■ TASKS TO CARRY OUT:
(a) In the column below, which newspaper employed Marie Colvin as a war correspondent?
(b) Reproduce the column word for word, starting with "What a difference" and going on through "Murdoch’s print empire.".

■ EXTRACTED TEXT:
◇ ◇ ◇ ◇ ◇

Colvin’s beacon light for all journalists

What a difference a week makes in our crazy, intoxicating world of newspapers, says NORMAN GILLER, as he laments the death of a brave reporter, and wonders what scoops will be in a new Sunday paper

This time last week I was reporting on the blanket of gloom hanging over Wapping, and today you can burn your hands on the energy and excitement emanating from Rupert Murdoch’s print empire.

That euphoria was doused in the worst possible way on Wednesday with the news of the death in Syria of Marie Colvin, the Sunday Times war correspondent.

Marie Colvin

Journalists and journalism have taken a terrible shellacking recently, with tales of the unacceptable emerging during  the Leveson Inquiry into our profession. This has led to us all being “contaminated”, accused of having unethical standards and content to allow headlines to become headlies.

It has taken the tragic loss of one of our good and great to bring a little balance back into the assessment of newspapers.

There are many among us who are conscientious and caring about what we write and report, and most journalists I know try to follow the code of being factual and accurate at all times.

◇ ◇ ◇ ◇ ◇

■ DATA ROWS:
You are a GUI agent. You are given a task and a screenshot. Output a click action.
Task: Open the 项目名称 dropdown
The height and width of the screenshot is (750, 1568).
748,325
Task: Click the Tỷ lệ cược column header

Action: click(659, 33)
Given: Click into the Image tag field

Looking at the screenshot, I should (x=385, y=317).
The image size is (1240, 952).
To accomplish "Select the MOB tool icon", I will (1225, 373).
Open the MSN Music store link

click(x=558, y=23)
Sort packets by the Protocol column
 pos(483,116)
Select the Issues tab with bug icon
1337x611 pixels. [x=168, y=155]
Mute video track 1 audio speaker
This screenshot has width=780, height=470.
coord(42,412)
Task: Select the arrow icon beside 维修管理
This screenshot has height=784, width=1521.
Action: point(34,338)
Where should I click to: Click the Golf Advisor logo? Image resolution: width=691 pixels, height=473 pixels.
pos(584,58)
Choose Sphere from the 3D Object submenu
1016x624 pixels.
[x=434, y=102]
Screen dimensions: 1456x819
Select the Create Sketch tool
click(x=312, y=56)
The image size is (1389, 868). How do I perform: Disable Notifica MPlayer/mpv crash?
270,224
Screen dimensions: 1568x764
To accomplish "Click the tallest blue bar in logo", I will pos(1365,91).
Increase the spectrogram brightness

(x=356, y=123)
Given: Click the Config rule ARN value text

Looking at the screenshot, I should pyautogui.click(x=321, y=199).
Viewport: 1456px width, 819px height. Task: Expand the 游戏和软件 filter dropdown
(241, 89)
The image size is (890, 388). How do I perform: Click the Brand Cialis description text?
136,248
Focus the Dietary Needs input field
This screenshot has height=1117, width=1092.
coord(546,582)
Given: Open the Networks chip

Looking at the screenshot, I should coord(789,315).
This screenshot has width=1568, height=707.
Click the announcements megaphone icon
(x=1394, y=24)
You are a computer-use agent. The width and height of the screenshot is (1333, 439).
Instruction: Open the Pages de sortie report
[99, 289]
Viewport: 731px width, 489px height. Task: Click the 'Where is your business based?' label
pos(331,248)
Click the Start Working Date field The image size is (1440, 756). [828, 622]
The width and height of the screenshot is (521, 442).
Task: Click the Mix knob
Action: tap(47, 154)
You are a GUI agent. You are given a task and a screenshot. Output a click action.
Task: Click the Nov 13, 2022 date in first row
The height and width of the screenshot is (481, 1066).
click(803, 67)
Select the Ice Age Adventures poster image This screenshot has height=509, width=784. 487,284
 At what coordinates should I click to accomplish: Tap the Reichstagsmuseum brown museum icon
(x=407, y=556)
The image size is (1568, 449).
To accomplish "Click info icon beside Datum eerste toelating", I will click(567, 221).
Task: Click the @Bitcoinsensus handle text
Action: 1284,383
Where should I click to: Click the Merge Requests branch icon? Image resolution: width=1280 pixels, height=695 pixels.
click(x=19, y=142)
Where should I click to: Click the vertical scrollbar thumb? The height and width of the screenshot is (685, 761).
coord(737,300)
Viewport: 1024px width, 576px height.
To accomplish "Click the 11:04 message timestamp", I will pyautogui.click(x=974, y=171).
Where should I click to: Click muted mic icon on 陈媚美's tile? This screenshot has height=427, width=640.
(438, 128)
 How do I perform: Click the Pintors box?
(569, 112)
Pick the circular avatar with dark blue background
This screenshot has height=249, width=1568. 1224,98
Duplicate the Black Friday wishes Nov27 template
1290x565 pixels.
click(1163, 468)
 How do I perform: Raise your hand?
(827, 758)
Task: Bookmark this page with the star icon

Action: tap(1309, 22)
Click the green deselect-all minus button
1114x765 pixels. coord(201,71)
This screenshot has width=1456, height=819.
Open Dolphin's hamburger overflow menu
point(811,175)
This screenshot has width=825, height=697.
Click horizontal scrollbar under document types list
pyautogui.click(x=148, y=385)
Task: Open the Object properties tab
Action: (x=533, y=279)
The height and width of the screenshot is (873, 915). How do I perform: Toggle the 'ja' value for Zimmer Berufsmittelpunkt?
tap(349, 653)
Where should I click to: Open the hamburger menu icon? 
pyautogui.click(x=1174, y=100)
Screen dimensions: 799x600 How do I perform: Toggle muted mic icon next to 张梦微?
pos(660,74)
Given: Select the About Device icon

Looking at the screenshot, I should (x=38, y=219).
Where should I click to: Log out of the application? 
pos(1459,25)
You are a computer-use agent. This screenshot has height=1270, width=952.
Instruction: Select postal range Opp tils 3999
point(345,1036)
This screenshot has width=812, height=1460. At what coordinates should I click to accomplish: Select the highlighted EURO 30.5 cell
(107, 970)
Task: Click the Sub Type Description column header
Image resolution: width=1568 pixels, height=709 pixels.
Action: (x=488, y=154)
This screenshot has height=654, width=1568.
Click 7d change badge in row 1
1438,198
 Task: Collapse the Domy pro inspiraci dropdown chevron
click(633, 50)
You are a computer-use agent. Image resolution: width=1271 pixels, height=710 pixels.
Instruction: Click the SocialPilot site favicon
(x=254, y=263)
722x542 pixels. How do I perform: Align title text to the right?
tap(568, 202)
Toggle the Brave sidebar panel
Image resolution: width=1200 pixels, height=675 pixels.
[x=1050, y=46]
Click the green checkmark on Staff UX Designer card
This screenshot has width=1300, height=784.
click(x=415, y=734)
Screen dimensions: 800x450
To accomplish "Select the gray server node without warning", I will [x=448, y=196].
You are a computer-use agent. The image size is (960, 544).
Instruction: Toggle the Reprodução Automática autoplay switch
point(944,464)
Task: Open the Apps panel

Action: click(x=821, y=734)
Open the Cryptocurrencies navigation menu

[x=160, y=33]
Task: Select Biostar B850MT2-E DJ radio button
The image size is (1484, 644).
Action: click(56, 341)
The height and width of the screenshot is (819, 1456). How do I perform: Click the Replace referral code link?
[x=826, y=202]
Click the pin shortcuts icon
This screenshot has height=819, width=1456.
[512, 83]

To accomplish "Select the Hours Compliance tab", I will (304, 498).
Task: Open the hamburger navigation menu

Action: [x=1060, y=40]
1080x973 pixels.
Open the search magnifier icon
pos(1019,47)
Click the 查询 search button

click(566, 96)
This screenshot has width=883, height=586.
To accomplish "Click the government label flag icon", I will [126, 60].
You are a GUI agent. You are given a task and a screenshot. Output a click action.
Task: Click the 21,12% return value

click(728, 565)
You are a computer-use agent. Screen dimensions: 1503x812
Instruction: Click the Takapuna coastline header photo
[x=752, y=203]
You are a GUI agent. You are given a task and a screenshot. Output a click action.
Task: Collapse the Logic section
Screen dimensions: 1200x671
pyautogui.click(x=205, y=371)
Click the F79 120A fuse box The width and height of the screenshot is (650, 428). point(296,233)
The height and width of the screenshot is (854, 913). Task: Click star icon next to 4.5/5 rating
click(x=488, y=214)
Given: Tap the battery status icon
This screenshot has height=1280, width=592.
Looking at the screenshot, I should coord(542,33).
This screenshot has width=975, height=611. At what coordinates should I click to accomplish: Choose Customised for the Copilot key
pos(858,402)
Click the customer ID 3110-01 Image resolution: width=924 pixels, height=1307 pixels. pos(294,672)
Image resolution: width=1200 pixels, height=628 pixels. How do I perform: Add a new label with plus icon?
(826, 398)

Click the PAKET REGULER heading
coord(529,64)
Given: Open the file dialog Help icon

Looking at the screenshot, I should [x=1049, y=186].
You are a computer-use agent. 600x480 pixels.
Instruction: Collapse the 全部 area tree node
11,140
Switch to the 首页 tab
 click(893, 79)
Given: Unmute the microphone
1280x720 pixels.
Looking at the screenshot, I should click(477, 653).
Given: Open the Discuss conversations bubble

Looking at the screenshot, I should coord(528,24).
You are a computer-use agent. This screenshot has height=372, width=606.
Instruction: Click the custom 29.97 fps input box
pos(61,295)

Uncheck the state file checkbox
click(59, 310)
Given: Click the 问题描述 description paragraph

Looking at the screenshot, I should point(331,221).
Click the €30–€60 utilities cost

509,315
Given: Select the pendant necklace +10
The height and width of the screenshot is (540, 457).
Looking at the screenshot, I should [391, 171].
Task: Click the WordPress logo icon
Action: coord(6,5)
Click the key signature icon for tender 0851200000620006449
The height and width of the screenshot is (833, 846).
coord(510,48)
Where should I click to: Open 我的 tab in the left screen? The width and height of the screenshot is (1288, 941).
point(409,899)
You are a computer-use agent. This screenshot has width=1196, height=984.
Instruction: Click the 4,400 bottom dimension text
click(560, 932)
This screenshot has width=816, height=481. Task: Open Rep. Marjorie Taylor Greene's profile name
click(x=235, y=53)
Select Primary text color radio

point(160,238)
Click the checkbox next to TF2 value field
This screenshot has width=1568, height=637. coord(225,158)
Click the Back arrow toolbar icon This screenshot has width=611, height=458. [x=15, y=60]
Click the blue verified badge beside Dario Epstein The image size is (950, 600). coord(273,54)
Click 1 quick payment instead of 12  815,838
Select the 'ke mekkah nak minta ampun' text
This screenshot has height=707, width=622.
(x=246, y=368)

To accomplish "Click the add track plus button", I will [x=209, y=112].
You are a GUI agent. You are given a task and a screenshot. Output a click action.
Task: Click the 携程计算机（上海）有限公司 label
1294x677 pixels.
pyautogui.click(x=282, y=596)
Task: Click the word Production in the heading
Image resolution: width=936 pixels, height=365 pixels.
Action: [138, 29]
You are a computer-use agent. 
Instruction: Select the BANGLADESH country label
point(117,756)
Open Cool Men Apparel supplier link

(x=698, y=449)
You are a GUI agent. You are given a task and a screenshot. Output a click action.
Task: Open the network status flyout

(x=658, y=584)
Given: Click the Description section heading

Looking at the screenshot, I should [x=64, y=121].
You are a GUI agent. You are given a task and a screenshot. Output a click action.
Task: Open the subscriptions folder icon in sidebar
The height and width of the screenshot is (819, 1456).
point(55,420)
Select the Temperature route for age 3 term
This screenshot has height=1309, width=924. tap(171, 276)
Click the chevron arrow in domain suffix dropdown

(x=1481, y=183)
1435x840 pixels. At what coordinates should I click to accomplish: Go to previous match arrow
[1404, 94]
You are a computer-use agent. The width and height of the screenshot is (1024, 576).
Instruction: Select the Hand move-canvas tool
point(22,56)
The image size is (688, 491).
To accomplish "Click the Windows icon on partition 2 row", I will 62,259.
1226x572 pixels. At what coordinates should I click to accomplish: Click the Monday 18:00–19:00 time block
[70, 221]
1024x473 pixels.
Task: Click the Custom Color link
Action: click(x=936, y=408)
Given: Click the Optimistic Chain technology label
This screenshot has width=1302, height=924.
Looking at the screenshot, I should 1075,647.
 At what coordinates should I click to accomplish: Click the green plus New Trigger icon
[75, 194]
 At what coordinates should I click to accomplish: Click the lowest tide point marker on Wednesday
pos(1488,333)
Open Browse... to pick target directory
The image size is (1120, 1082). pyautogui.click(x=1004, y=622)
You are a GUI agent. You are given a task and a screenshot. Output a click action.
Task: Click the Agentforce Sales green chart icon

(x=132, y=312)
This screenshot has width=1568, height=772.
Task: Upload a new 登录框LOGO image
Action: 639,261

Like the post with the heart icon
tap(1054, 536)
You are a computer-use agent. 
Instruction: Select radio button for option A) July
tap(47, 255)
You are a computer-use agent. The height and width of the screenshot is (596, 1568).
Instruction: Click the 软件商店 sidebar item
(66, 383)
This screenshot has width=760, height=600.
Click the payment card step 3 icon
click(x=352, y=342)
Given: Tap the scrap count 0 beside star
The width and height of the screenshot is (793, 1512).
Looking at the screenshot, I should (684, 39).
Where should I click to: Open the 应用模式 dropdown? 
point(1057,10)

◇ ◇ ◇ ◇ ◇

■ ANSWERS GIVEN:
(a) The Sunday Times.

(b)
What a difference a week makes in our crazy, intoxicating world of newspapers, says NORMAN GILLER, as he laments the death of a brave reporter, and wonders what scoops will be in a new Sunday paper

This time last week I was reporting on the blanket of gloom hanging over Wapping, and today you can burn your hands on the energy and excitement emanating from Rupert Murdoch’s print empire.